Task statement
Filter the data for "first" and copy matching lines.

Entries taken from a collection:
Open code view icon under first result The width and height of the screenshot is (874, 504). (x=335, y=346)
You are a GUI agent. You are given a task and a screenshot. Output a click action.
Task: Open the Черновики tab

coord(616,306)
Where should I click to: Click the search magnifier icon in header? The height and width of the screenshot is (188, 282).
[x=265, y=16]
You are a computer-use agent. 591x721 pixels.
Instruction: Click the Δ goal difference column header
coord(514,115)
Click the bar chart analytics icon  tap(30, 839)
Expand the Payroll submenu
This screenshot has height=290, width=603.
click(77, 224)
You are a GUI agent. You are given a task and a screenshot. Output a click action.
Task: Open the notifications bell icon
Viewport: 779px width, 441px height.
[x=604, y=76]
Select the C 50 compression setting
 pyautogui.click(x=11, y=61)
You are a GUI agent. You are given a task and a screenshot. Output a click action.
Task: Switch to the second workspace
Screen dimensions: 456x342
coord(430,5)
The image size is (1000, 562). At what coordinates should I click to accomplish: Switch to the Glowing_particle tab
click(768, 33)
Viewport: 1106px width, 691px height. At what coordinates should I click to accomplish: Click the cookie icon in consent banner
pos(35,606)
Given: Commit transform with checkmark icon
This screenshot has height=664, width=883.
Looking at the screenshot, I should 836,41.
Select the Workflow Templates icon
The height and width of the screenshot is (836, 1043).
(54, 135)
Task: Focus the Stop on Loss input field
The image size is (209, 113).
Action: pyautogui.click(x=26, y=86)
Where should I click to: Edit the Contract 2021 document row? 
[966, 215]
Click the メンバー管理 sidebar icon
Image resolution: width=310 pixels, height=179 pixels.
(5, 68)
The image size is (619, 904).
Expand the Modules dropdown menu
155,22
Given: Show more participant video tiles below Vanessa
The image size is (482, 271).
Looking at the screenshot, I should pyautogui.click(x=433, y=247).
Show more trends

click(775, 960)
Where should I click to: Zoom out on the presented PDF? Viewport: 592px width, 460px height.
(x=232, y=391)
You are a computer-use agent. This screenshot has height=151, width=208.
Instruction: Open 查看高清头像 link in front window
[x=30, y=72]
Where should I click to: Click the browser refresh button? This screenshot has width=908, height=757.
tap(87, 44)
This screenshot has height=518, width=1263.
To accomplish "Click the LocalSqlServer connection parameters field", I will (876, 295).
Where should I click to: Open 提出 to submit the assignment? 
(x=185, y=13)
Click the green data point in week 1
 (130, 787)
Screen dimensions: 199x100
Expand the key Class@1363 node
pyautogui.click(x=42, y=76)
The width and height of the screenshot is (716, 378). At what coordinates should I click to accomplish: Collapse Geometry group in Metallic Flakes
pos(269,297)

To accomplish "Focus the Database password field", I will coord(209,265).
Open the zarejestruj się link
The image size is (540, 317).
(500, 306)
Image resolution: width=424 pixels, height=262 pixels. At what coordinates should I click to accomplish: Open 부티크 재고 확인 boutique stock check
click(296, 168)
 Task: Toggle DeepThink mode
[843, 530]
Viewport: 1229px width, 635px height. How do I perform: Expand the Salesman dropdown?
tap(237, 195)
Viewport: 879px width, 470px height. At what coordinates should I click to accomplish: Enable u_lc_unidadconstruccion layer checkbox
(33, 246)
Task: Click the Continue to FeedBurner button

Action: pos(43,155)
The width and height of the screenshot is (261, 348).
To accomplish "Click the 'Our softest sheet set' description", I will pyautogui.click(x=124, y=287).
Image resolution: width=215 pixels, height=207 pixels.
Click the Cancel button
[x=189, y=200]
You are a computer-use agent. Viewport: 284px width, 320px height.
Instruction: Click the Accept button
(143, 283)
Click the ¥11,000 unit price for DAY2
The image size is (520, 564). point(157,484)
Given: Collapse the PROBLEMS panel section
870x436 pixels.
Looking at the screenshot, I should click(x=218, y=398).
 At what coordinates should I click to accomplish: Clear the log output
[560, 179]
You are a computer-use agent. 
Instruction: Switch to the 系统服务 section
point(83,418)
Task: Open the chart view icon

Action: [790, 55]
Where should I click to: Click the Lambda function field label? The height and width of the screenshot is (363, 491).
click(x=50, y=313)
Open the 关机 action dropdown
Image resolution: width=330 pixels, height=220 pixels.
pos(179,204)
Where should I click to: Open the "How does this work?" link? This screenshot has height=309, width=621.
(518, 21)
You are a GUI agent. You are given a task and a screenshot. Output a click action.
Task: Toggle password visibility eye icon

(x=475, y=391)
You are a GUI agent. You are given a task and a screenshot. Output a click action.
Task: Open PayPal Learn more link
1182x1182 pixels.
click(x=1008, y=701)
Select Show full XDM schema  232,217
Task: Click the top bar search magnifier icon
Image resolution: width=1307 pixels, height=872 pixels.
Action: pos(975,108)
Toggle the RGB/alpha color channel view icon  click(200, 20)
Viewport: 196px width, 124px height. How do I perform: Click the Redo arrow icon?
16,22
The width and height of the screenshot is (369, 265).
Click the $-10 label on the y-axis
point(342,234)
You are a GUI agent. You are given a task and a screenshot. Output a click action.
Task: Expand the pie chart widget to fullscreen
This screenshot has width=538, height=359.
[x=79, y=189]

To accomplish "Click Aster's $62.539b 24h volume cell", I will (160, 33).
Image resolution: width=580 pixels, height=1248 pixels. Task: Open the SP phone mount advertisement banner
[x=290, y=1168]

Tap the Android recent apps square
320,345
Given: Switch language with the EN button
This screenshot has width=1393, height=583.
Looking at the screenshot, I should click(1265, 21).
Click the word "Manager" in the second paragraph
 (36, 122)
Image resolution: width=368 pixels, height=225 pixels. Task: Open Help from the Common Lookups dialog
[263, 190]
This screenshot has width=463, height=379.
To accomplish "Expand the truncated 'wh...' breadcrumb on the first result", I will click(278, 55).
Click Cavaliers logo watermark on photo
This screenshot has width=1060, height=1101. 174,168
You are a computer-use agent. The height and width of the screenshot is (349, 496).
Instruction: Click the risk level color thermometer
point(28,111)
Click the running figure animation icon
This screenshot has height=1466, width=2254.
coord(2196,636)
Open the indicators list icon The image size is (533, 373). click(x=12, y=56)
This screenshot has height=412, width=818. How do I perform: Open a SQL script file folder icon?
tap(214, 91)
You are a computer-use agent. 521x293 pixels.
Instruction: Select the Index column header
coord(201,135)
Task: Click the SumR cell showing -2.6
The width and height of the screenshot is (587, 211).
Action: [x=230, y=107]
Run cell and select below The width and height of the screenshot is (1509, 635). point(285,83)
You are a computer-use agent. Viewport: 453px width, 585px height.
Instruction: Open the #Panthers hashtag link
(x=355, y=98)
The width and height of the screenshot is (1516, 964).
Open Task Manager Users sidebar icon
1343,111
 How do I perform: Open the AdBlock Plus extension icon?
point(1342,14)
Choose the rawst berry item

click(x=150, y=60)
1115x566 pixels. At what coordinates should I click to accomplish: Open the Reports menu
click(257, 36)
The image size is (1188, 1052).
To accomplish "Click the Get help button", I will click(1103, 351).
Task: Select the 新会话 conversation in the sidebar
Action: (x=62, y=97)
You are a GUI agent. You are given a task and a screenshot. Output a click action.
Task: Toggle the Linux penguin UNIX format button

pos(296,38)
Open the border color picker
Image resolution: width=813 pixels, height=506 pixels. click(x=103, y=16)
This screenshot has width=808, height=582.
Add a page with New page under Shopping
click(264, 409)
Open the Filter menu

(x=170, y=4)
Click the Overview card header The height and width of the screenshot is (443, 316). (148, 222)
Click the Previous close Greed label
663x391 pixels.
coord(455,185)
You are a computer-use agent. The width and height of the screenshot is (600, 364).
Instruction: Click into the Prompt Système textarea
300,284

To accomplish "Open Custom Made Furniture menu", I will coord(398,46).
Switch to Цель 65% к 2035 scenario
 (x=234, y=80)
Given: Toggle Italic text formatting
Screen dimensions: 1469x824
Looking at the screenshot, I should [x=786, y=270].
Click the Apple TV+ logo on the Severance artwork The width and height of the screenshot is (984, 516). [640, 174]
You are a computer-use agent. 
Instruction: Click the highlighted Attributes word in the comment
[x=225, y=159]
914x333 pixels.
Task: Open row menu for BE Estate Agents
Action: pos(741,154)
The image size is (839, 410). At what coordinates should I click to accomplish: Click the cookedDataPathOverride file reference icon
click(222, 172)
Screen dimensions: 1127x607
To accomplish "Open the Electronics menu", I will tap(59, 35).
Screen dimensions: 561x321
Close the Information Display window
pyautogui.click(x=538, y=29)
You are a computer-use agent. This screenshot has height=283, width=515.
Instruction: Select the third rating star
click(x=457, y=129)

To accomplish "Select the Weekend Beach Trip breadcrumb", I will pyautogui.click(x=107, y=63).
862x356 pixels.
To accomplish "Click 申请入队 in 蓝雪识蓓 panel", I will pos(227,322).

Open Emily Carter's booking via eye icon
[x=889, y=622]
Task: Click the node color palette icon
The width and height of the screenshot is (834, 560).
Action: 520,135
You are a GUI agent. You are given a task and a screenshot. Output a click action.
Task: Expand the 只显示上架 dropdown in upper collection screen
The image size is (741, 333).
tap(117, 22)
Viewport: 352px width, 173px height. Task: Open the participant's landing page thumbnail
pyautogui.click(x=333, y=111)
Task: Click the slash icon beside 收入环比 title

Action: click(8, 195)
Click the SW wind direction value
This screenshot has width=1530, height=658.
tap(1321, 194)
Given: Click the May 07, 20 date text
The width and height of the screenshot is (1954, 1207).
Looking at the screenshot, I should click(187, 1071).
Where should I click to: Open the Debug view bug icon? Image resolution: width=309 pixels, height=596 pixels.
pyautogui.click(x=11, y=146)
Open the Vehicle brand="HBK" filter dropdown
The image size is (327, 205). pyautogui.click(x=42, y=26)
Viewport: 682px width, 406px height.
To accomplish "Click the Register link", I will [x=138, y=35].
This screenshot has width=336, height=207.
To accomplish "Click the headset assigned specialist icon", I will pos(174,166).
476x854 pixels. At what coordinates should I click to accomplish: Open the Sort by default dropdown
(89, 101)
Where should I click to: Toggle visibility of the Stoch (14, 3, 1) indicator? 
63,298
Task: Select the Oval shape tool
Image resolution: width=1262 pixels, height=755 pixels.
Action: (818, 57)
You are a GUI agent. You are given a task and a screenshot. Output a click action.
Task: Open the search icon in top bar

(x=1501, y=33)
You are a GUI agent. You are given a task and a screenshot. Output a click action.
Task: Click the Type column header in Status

Answer to this problem
Open code view icon under first result The width and height of the screenshot is (874, 504). (x=335, y=346)
To accomplish "Expand the truncated 'wh...' breadcrumb on the first result", I will click(278, 55).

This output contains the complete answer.